Vehicle Choice Mixed Logit#

import pandas as pd

import larch as lx
from larch import PX

In this example, we will demonstrate the estimatation of parameters for mixed logit models. The examples are based on a problem set originally published by Ken Train.

To ensure good preformance and ease of use, estimating parameters for a mixed logit model in Larch requires the jax library as the compute engine. Importing it here allows us to confirm that it is available.

import jax  # noqa: F401

The data represent consumers’ choices among vehicles in stated preference experiments. The data are from a study that he did for Toyota and GM to assist them in their analysis of the potential marketability of electric and hybrid vehicles, back before hybrids were introduced.
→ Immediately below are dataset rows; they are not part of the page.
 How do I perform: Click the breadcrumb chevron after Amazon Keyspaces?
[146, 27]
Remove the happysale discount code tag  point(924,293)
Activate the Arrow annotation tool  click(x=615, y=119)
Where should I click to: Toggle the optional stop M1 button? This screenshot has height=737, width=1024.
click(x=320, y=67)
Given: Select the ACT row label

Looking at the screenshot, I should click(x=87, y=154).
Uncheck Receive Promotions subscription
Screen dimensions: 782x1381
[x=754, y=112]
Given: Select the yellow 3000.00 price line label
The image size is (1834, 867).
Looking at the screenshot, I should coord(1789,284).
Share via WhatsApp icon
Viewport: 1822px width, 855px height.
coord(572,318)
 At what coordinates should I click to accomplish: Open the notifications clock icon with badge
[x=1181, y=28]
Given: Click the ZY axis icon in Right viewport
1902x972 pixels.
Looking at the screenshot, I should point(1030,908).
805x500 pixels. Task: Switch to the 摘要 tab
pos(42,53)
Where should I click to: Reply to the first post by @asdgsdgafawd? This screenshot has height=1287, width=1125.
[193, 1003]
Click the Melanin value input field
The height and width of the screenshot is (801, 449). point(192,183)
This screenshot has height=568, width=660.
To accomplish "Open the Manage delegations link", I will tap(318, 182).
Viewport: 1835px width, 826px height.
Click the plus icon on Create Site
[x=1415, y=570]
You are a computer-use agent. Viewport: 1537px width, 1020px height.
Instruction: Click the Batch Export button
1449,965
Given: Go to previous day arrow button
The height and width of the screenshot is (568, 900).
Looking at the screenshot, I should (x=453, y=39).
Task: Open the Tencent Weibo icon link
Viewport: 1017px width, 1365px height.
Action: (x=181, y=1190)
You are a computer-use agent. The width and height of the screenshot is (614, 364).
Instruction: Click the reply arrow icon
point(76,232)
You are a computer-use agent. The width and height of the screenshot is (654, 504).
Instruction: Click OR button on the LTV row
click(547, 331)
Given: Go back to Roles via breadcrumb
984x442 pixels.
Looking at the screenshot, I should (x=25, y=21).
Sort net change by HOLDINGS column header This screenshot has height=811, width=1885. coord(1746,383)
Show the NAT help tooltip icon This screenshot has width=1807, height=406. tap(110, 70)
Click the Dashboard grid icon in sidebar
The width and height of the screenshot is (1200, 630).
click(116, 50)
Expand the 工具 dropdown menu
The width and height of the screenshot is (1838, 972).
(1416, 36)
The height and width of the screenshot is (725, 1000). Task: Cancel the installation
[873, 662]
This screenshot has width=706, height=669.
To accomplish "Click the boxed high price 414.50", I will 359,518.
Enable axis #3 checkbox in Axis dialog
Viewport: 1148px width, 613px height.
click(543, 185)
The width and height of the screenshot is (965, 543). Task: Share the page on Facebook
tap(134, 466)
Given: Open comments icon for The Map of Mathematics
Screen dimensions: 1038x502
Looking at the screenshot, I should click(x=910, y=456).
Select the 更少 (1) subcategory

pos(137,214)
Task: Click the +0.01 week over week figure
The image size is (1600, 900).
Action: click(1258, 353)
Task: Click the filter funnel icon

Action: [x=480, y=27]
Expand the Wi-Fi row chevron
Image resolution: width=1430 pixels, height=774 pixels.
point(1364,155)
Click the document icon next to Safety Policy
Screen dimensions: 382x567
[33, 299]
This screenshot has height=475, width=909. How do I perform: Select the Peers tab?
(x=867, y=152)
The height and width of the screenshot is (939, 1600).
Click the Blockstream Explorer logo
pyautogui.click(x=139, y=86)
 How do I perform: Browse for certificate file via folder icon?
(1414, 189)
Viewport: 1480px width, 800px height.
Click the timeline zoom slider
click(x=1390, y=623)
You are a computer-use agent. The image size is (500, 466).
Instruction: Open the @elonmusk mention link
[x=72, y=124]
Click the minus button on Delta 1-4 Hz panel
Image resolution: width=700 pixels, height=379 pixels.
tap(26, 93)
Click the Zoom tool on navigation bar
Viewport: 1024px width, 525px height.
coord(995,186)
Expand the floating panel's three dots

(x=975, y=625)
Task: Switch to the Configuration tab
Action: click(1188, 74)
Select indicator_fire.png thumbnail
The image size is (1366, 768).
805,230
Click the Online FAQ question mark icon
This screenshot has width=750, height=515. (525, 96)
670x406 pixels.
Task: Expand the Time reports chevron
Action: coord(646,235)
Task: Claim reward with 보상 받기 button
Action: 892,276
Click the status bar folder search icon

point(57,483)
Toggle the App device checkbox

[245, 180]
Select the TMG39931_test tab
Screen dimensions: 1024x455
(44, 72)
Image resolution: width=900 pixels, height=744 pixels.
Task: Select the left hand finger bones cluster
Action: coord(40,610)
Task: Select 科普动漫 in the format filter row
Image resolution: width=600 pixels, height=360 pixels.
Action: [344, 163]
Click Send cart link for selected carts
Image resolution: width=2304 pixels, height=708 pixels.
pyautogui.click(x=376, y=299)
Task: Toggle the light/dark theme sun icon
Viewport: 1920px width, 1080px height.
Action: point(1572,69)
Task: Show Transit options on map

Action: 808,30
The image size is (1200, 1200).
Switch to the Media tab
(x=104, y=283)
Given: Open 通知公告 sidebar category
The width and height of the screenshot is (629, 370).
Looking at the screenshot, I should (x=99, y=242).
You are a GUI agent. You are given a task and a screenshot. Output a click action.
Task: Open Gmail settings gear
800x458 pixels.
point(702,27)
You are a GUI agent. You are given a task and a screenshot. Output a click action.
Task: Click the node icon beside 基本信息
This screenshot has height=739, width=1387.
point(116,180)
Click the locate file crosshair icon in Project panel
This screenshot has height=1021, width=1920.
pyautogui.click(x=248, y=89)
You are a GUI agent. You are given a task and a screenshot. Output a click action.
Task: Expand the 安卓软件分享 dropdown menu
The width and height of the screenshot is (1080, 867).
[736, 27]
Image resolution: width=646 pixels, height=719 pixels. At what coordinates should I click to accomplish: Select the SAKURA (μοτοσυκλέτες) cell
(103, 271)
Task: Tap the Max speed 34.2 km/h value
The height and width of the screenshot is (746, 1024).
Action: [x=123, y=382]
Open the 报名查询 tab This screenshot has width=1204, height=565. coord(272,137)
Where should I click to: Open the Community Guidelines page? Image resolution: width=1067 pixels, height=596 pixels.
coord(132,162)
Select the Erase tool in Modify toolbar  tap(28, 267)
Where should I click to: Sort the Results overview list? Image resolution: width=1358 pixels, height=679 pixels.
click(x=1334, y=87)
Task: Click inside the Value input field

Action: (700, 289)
In each choice experiment, the respondent was presented with three vehicles, with the price and other attributes of each vehicle described. The respondent was asked to state which of the three vehicles he/she would buy if the these vehicles were the only ones available in the market. There are 100 respondents in our dataset (which, to reduce estimation time, is a subset of the full dataset which contains 500 respondents.) Each respondent was presented with 15 choice experiments, and most respondents answered all 15. The attributes of the vehicles were varied over experiments, both for a given respondent and over respondents. The attributes are: price, operating cost in dollars per month, engine type (gas, electric, or hybrid), range if electric (in hundreds of miles between recharging), and the performance level of the vehicle (high, medium, or low). The performance level was described in terms of top speed and acceleration, and these descriptions did not vary for each level; for example, “High” performance was described as having a top speed of 100 mpg and 12 seconds to reach 60 mpg, and this description was the same for all “high” performance vehicles.

raw_data = pd.read_csv(
    "data.txt",
    names=[
        "person_id",
        "case_id",
        "chosen",
        "price",  # dollars
        "opcost",  # dollars per month
        "max_range",  # hundreds of miles (0 if not electric)
        "ev",  # bool
        "gas",  # bool
        "hybrid",  # bool
        "hiperf",  # High performance (bool)
        "medhiperf",  # Medium or high performance (bool)
    ],
    sep=r"\s+",
)
raw_data

	person_id	case_id	chosen	price	opcost	max_range	ev	gas	hybrid	hiperf	medhiperf
0	1	1	0	46763	47.43	0.0	0	0	1	0	0
1	1	1	1	57209	27.43	1.3	1	0	0	1	1
2	1	1	0	87960	32.41	1.2	1	0	0	0	1
3	1	2	1	33768	4.89	1.3	1	0	0	1	1
4	1	2	0	90336	30.19	0.0	0	0	1	0	1
...	...	...	...	...	...	...	...	...	...	...	...
4447	100	1483	0	28036	14.45	1.6	1	0	0	0	0
4448	100	1483	0	19360	54.76	0.0	0	1	0	1	1
4449	100	1484	1	24054	50.57	0.0	0	1	0	0	0
4450	100	1484	0	52795	21.25	0.0	0	0	1	0	1
4451	100	1484	0	60705	25.41	1.4	1	0	0	0	0

4452 rows × 11 columns

Create alt_id values for each row within each group, and set the index on case and alternative id’s.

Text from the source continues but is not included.